Understanding Transthyretin Amyloid Cardiomyopathy
Keeping our hearts healthy is extremely important. After all, for every second of our lives, our heart is responsible for keeping blood flowing through our bodies, which helps power all our other organs and overall bodily functions.
But for those suffering from Transthyretin Amyloid Cardiomyopathy (ATTR-CM), the function of the heart can become impaired. If left undiagnosed or untreated, this condition can turn fatal. It thickens the walls of the heart and halts its ability to properly pump blood.
What is Transthyretin Amyloid Cardiomyopathy?

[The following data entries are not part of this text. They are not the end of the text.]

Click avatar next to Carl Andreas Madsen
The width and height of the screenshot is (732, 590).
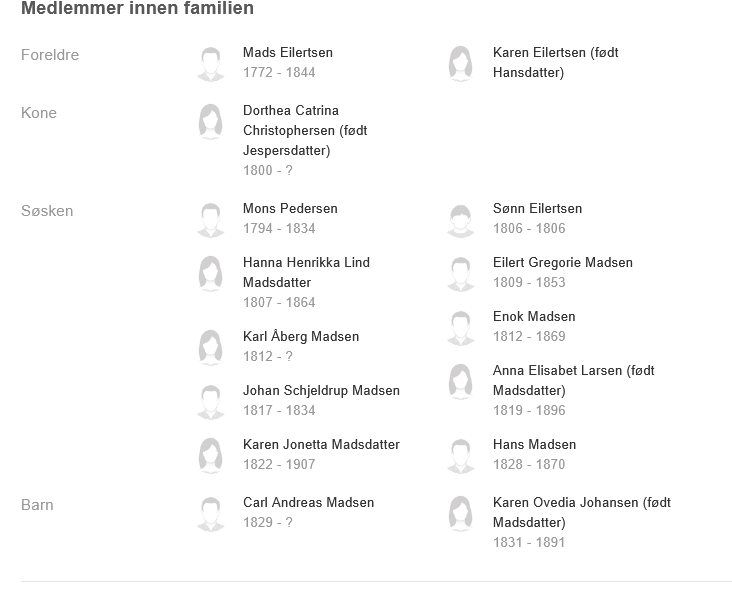[x=210, y=513]
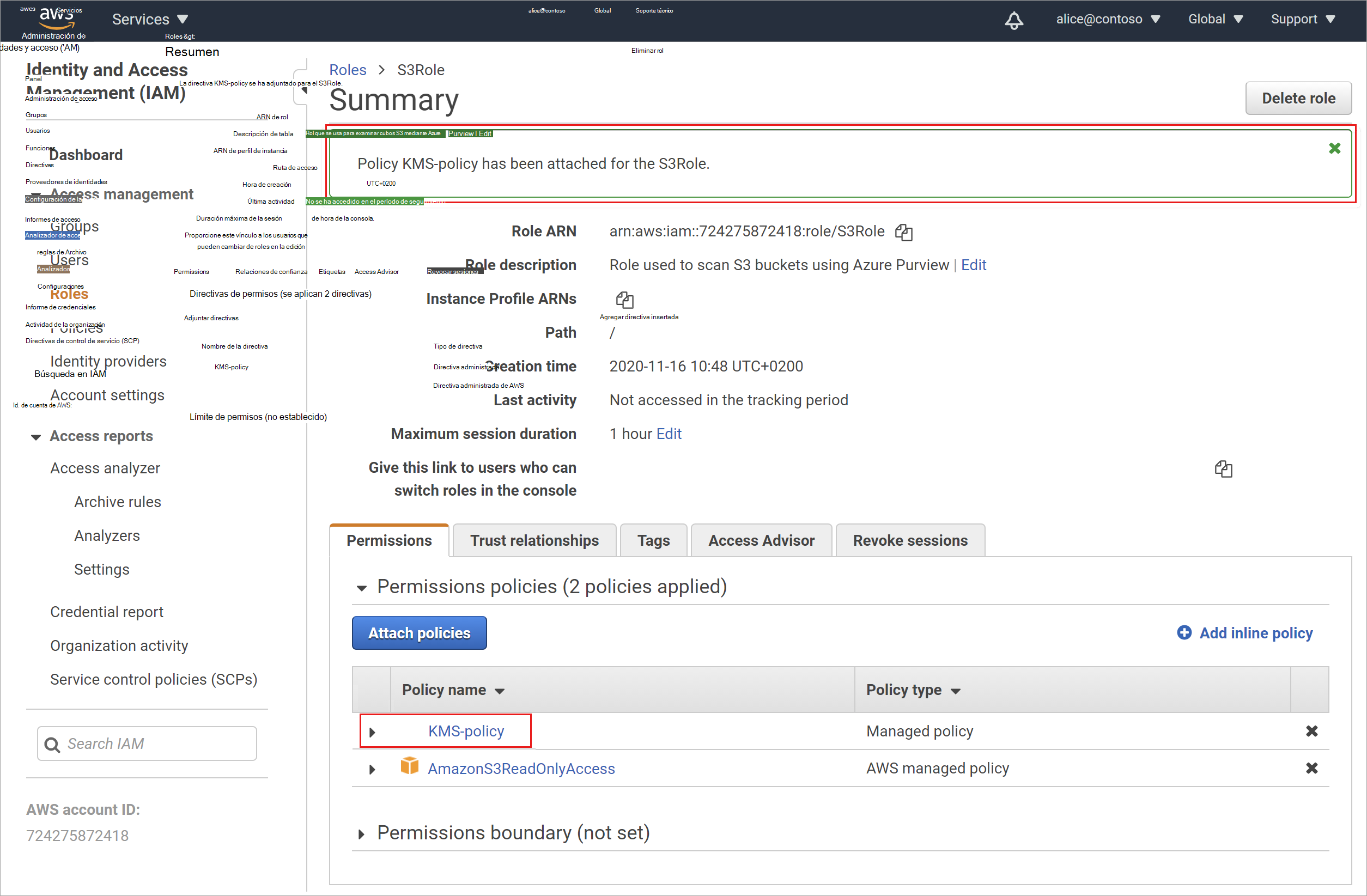Open the alice@contoso account dropdown
The image size is (1367, 896).
coord(1108,19)
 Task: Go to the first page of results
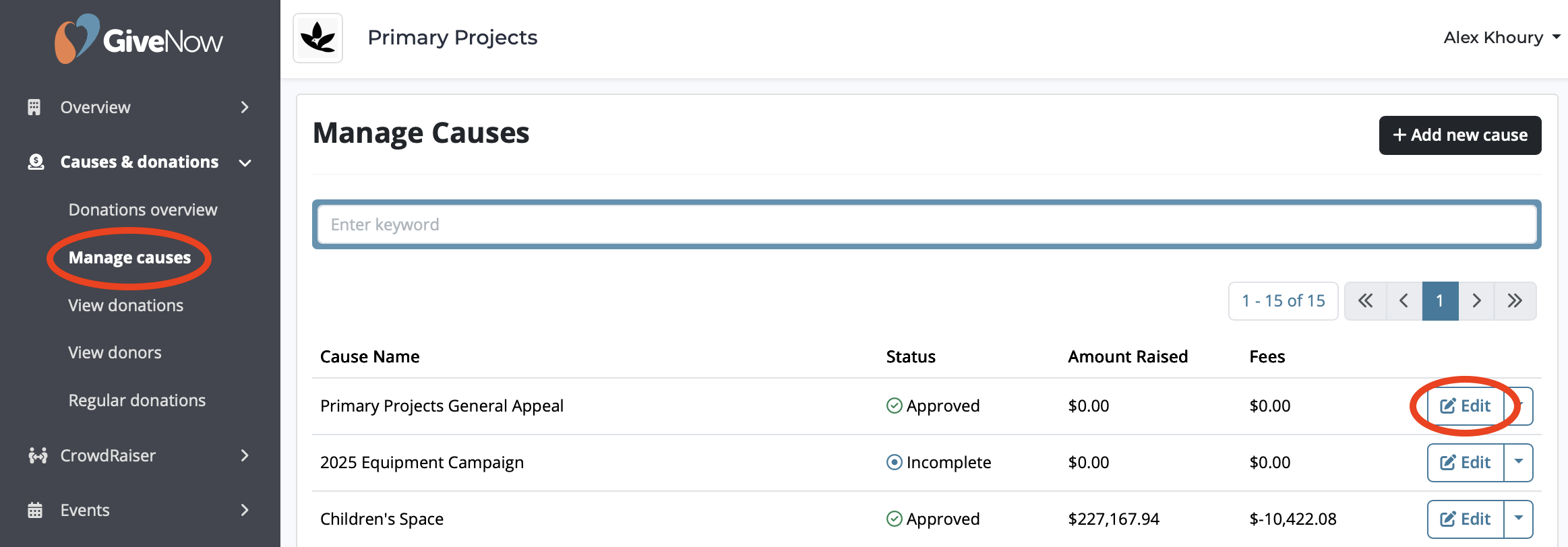(1365, 301)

If this is the first time you’re hearing of ATTR-CM, you’re not alone. Sadly, the knowledge of this type of heart disease remains quite low. Due to this lack of knowledge, in part, many patients suffering from ATTR-CM are wrongly diagnosed with other cardiovascular or blood pressure issues, or even worse, not diagnosed at all.

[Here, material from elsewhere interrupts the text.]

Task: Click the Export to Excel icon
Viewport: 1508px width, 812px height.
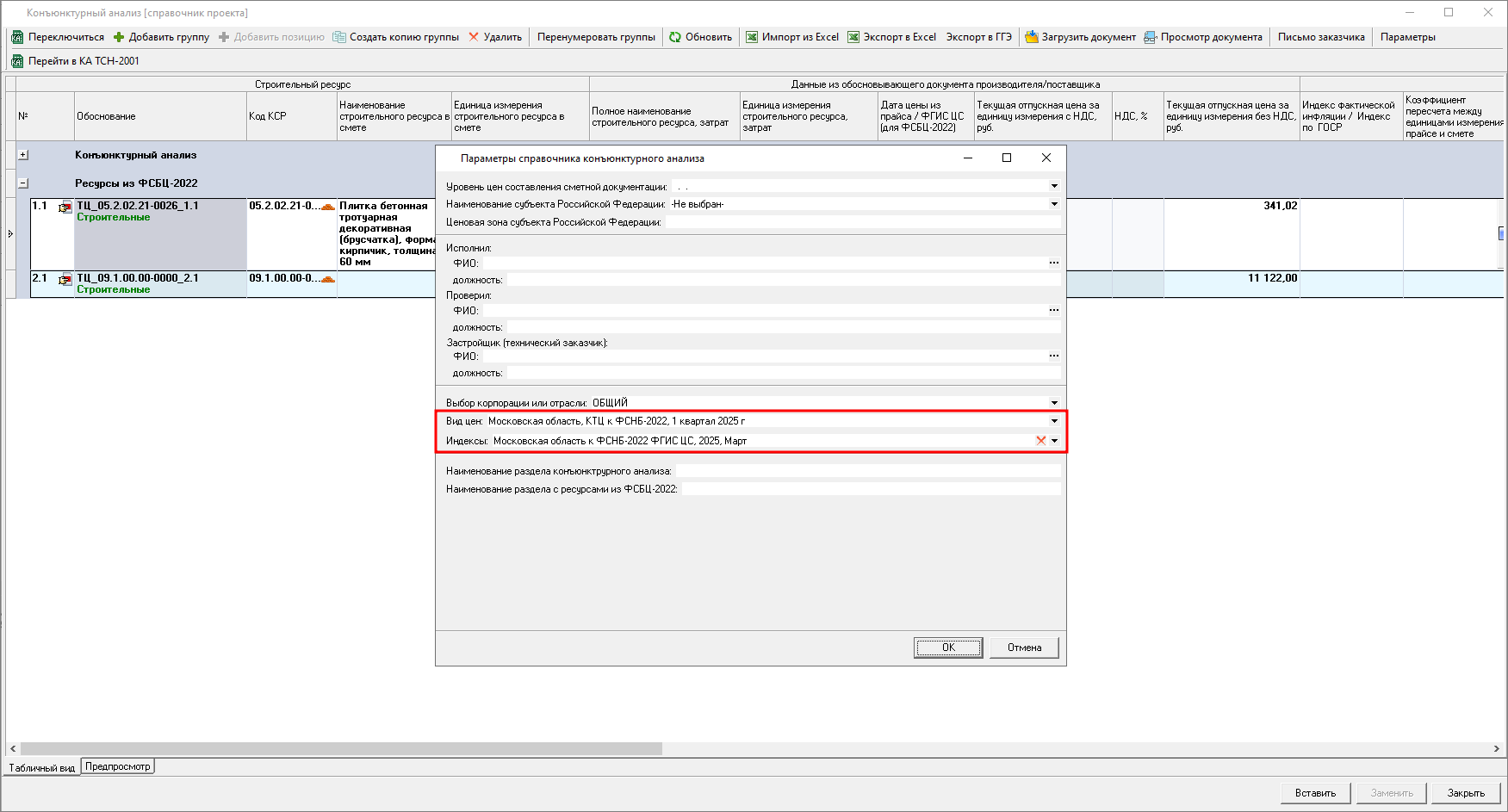Action: click(x=853, y=37)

To put it simply, ATTR-CM is a heart condition that can prove fatal due to a malfunction in transthyretin, a transport protein, creating a buildup in the heart that ultimately leads to stiffening and total heart failure.
With any type of cardiomyopathy, the heart’s normal function is hindered, meaning it’s unable to fill with blood or pump it out to the body. This then causes a back-up of blood.

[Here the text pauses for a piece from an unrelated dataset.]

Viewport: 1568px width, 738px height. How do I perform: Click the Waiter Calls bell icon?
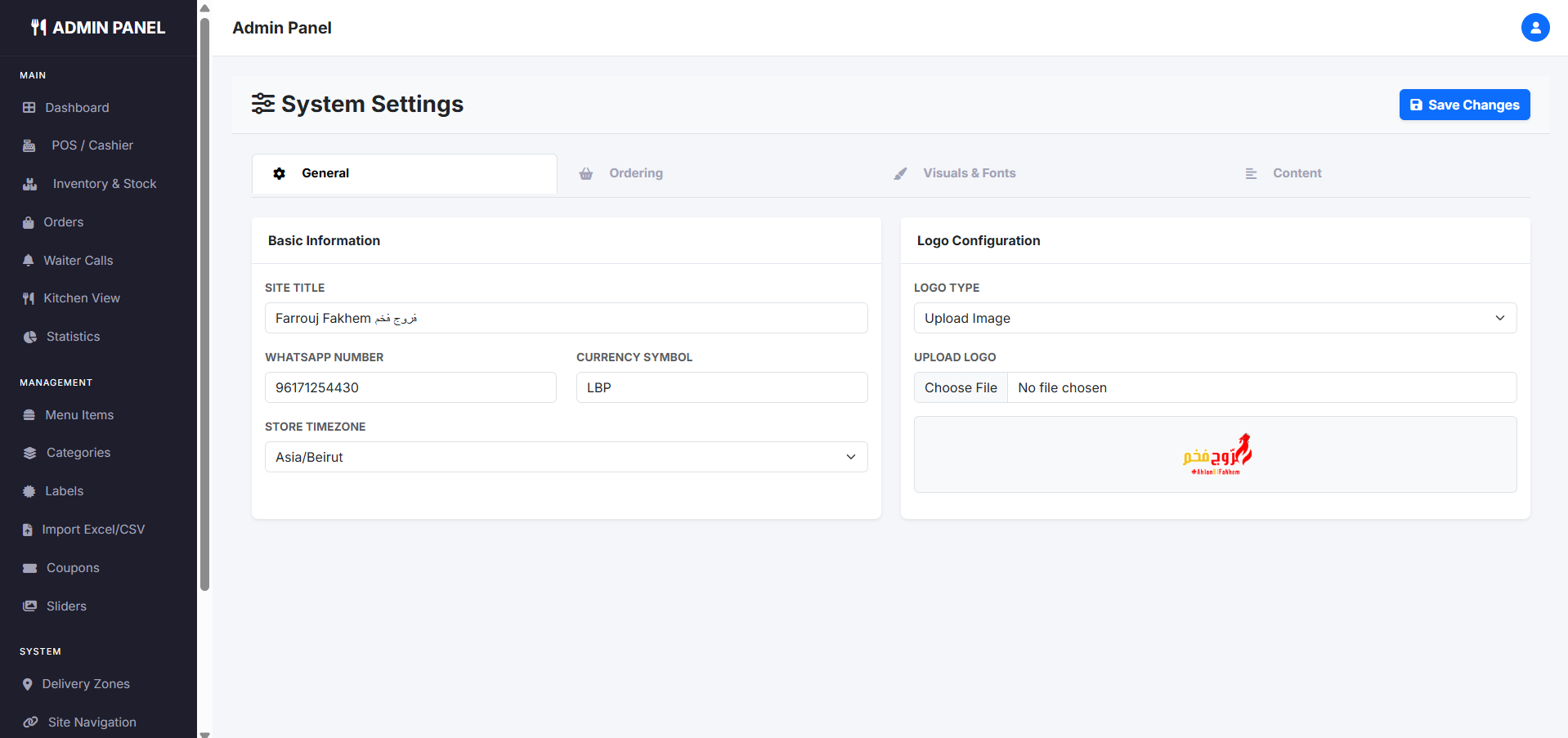click(29, 261)
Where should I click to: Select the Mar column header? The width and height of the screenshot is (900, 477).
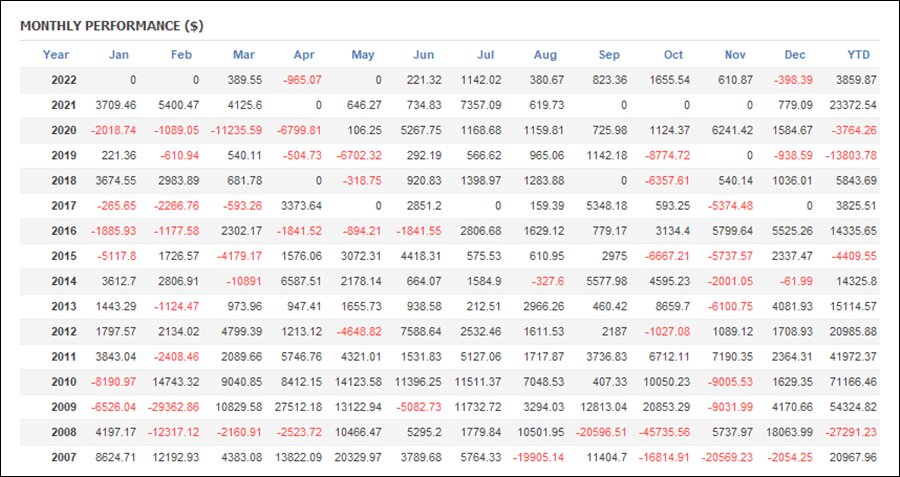(244, 55)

In this specific type of cardiomyopathy, this occurs because the transthyretin proteins clump, fold up on themselves, and create deposits that can linger throughout the body, like in the tissue of the heart.
Symptoms of Transthyretin Amyloid Cardiomyopathy
There are two primary types of ATTR-CM, so depending on the type, the risk factors and symptoms may vary. There is a hereditary version of ATTR-CM as well as a non-hereditary type of the disease, known as wild-type ATTR-CM.
Here are some general symptoms to be on the lookout for that are associated with both types of ATTR-CM. Below, read the specific risk factors and symptoms associated with each of the two types, both hereditary ATTR-CM and wild-type.
In general, symptoms of ATTR-CM include the following:
- Shortness of breath: the tell-tale symptom of any type of ATTR-CM, which may be especially noticeable in situations where there is minimal exertion and no reason for shortness of breath, such as when lying down
- Abdominal bloating
- Foggy headedness, confusion, muddled thoughts
- Coughing or wheezing, also when either lying down or not exerting oneself
- Disruptions to normal heart rhythms, palpitations
- Sped up heart rate
- Glaucoma or other ocular issues
- Fatigue and muscle weakness or even ripping of bicep tendons
In the case of hereditary ATTR-CM, symptoms like the above may emerge in patients as young as 20, or may not crop up until later in life (like with the non-hereditary ATTR-CM, potentially as late as in your 80s).
Hereditary ATTR-CM can happen to anyone with the genetic mutation in the transthyretin gene (the transthyretin is a protein responsible for the transport of thyroid hormone and vitamin A to areas of the body.) However, this type is more likely to occur in people in Portugal, Japan, or Sweden, or sometimes in those of Irish descent (the gene mutation is more common in all these ethnicities).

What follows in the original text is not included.